Unfortunately, we’ve been measuring treatment success the same way we would for a surgical problem, even though substance abuse and dependence are, in fact, chronic problems. Think about this—substance abuse treatment success is often measured by symptoms, drug use, and life problems prior to treatment and again six months after treatment ends. Imagine if we measured success of diabetes treatment the same way. We would measure their blood sugar levels, weight, number of diabetic crises, and other related problems before treatment. Then we’d send them off to a treatment program where we would prescribe medications, maybe give them insulin, teach them about a good diet, discharge them (take away that treatment), and measure their blood sugar levels, weight, etc. six months after we stopped the medication. Do we really think that would work with diabetes? Then why would we think it would work with addiction?
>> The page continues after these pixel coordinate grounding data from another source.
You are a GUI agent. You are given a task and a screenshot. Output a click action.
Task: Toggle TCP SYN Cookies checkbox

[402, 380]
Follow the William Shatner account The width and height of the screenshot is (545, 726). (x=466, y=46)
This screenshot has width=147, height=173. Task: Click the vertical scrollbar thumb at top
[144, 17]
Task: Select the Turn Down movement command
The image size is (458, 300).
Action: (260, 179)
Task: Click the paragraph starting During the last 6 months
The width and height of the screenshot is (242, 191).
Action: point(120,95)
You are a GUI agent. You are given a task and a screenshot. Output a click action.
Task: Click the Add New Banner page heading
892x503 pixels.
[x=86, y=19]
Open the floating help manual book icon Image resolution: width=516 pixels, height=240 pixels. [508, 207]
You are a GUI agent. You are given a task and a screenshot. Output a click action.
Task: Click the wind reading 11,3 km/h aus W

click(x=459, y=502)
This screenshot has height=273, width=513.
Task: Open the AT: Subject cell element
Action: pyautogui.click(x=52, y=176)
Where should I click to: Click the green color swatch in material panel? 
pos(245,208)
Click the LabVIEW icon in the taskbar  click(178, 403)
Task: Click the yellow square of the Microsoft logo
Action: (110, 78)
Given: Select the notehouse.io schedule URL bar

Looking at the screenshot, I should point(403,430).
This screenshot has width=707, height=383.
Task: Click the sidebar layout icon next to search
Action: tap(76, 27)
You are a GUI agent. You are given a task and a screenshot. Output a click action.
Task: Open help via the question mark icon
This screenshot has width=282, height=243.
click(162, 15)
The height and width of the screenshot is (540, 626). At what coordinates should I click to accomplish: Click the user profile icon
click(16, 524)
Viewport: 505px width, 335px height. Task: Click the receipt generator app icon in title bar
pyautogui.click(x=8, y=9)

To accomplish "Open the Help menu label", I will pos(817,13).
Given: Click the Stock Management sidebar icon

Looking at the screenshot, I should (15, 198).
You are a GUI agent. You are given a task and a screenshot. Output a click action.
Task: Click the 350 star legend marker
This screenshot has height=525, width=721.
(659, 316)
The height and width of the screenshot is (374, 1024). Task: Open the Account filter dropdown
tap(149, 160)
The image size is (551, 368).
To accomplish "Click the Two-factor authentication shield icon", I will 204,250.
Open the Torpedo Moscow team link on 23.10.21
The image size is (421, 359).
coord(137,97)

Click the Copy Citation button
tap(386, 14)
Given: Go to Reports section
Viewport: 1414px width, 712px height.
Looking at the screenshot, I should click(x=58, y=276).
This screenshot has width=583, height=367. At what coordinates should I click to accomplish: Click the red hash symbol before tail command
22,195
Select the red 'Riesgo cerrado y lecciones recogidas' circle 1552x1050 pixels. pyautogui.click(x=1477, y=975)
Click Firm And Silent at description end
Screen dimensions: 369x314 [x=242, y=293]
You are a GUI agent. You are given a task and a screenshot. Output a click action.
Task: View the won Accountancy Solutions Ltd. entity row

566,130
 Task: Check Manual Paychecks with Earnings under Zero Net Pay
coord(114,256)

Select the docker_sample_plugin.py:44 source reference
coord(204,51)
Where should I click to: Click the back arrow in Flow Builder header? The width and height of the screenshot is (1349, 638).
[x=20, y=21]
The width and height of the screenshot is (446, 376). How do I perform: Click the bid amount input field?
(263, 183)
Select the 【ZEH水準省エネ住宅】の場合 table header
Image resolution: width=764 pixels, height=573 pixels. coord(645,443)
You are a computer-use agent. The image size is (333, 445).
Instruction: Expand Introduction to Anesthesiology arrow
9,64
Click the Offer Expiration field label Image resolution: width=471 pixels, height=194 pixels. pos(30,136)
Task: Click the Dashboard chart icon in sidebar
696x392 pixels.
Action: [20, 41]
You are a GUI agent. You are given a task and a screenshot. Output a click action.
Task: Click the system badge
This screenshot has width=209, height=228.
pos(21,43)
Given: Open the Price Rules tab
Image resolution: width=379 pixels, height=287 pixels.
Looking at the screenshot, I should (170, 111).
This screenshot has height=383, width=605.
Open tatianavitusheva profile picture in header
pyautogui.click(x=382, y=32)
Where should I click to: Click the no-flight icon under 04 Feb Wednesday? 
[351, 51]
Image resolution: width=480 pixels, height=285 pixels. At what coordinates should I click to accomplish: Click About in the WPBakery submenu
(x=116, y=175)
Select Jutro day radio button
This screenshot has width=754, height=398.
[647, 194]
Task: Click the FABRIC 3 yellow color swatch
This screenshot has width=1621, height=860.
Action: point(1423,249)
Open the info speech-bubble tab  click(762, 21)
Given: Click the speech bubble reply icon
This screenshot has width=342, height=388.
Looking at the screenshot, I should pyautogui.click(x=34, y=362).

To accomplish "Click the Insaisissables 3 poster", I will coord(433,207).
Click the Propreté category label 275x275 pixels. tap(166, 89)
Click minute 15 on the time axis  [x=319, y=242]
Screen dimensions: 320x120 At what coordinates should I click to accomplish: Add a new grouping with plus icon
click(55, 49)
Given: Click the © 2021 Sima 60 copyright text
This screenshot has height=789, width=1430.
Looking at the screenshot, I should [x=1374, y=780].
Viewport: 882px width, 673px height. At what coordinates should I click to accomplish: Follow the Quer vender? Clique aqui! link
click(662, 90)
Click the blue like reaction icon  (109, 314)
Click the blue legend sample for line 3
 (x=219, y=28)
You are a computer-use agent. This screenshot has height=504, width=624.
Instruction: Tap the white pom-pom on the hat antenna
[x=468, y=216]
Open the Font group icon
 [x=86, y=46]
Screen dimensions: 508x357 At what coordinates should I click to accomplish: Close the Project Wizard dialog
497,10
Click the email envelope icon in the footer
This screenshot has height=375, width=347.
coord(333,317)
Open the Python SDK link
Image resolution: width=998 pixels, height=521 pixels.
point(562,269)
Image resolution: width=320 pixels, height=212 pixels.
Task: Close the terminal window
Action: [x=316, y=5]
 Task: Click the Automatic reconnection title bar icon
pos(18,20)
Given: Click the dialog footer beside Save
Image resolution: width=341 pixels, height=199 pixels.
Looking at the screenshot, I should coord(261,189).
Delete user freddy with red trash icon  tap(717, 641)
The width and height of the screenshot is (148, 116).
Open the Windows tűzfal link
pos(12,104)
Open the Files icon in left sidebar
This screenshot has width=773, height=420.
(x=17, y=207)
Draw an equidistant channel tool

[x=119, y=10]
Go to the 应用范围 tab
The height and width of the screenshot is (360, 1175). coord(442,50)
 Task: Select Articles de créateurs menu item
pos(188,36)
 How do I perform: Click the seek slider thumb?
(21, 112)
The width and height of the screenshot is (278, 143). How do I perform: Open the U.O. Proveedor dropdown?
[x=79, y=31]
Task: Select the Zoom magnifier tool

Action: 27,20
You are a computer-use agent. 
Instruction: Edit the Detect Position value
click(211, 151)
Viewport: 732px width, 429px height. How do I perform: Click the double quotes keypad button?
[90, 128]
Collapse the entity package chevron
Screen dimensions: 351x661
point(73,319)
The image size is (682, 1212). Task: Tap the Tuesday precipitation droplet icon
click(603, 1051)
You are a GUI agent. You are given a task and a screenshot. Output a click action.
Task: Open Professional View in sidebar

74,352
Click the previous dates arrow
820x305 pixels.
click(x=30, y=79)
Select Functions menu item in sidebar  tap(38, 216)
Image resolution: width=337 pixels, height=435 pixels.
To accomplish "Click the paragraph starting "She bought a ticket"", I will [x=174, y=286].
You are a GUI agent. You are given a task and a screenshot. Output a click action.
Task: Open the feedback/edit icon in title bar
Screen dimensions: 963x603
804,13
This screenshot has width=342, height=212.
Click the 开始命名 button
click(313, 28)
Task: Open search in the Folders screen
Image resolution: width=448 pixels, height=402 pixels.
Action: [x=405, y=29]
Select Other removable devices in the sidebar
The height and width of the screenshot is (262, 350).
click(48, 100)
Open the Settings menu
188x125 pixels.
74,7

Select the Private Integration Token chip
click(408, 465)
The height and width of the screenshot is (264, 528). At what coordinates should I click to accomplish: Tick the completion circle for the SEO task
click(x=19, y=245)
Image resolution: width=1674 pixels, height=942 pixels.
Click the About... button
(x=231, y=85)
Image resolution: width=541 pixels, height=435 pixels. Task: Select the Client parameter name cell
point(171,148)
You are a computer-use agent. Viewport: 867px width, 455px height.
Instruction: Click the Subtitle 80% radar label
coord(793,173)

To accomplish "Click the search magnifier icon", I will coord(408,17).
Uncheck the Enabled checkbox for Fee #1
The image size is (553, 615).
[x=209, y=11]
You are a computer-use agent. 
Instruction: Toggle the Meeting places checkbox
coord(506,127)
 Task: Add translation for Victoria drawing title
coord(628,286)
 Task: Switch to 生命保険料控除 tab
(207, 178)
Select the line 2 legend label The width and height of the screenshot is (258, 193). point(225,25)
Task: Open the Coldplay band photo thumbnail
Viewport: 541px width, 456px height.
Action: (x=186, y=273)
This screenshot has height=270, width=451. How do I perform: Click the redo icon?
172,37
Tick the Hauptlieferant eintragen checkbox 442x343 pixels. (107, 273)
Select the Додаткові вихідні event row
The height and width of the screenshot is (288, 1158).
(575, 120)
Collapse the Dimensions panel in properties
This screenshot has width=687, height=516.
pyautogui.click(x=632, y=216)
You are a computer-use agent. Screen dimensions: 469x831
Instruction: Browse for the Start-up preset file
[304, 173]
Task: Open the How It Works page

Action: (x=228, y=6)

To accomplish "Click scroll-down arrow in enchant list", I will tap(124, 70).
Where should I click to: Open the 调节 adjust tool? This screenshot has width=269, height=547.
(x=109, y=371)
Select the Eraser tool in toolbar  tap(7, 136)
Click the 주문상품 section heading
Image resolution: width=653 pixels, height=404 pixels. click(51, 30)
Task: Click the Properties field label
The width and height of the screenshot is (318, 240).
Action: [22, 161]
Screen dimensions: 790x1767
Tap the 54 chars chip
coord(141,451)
As with all chronic disorders, there are no prolonged, symptom-free periods without continued attention and self-management of the illness. Just as some people with diabetes can manage their illness with behavioral changes such as making healthy decisions when offered cakes or cookies, or starting an exercise program, some people with substance abuse problems can control their symptoms by changing their behaviors. This means not being around others who use, making the right decisions when offered alcohol or drugs, etc. For those who can’t do this alone, there’s treatment to teach them how to manage their disease and there are medications to assist them. And I’m talking about the diabetic and the substance abuser.

So treatment can work, but, just like any chronic disease, there’s no quick fix.

5. You're committed to working with developing countries to bring scientifically valid treatment within reach of poorer populations. How is the effort going?

Deni Carise: I’ve been really lucky to be able to consult for numerous treatment systems, universities, and countries around the world—including training clinicians from Nigeria, Thailand, Egypt, Greece, Iran, Singapore, Brazil, China, Iraq, India, and other countries. It’s fascinating to see how different countries approach local substance abuse problems. Some countries have historically asserted that substance abuse is not a problem in their communities, so for them to offer treatment of any kind means they need to change their socipolitical stance. That doesn’t happen quickly. For one country, the diagnosis of AIDS among 7 substance abusers who had shared needles was the impetus to providing treatment.

Much of what I’ve done internationally involves cultural adaptations of standardized instruments or clinical tools (such as the Addiction Severity Index assessment tool) for use within various cultures. To do this, I typically meet with numerous staff who deliver direct services in the country. We go over each assessment question or worksheet item looking at what would make sense in their culture. Types of things that frequently need adapting are questions about education (not everyone has “high schools”), employment and income, demographic questions such as race categories, and all manner of expressions used to describe drugs and clinical symptoms. Then we pilot the new interview or service with some local clients and get their perspective and make a final version.

Much of this work has been funded by the United Nations Office on Drug Use and Crime, the National Institute on Drug Abuse and Office of National Drug Control Policy.